The legislation says the United States is ranked 50th globally for its maternal mortality rate and is one of only eight countries where the rate has been increasing. The rate rose 26.6 percent from 2000 to 2014, increasing in nearly all states. At the same time, the nation has reduced the infant mortality rate. The rate is at it lowest point ever, according to the Centers for Disease Control and Prevention.

More women die from pregnancy-related complications in the U.S. than in any other developed country, and most deaths result from hemorrhage, hypertensive disease and preeclampsia, a condition characterized by high blood pressure and damage to the liver and kidneys. Health studies show that black women are up to four times more likely to die from pregnancy-related problems than white women.


The death rates vary greatly in the United States and are particularly high in the District of Columbia, New Jersey, Georgia and Arkansas.

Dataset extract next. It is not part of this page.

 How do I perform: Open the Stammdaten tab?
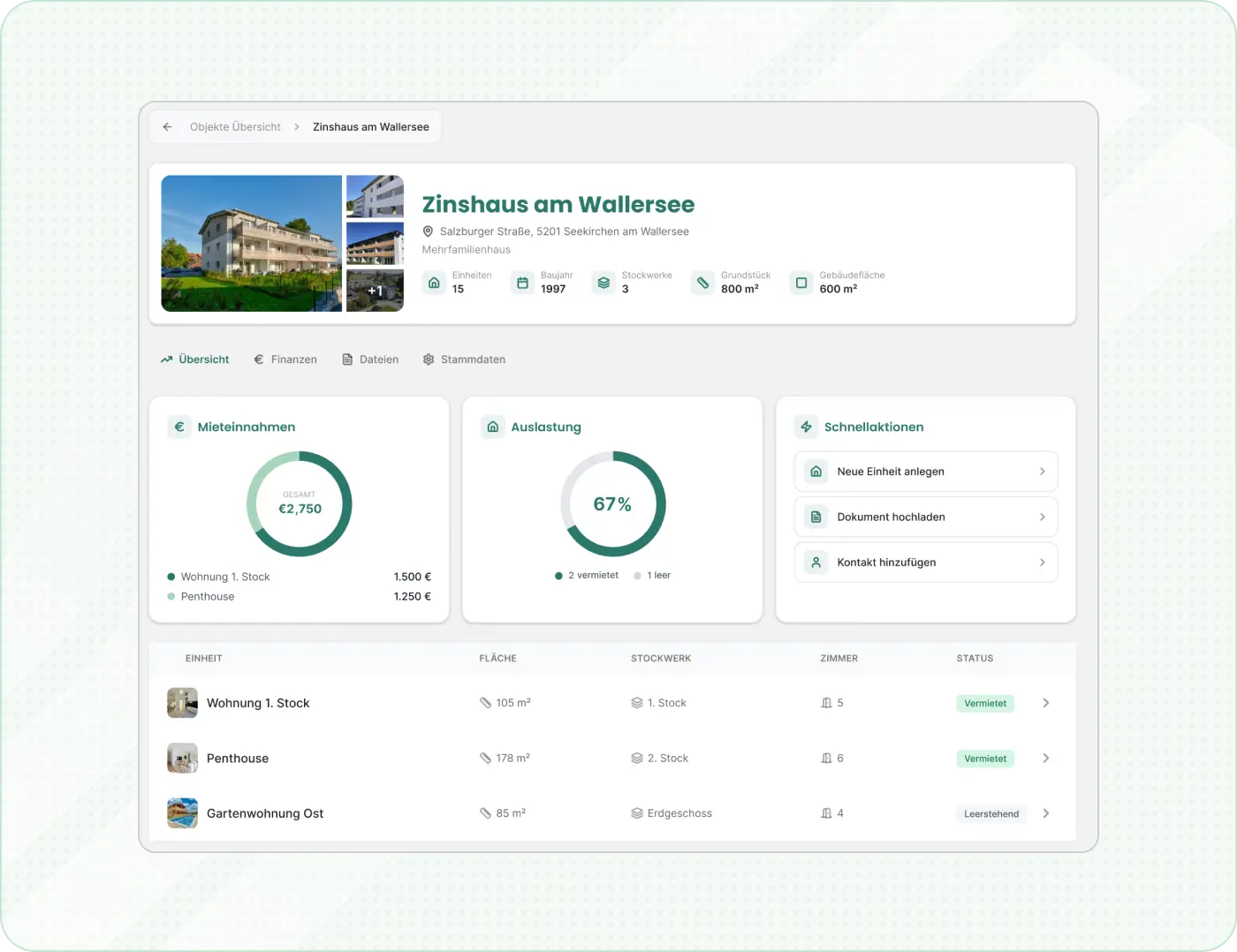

The rate in Texas nearly doubled from 2000 to 2014.

Maternal mortality rates are dropping in California, which formed the Maternal Quality Care Collaborative in 2006 when deaths began rising. The partnership includes more than 40 public and private organizations that use data to improve outcomes for maternal and infant health.

Conservative politicians who claim to be “pro-life” should be the first to express outrage at the nation’s maternal mortality rate. Slashing funds for high-quality medical care to women is the opposite of a solution.

MaineWriter- Although I'm grateful to the St. Louis Post-Dispatch for bravely publishing this editorial, it strikes me as a public health policy failure that the Department of Health and Human Services, isn't leading a campaign, about this important health issue.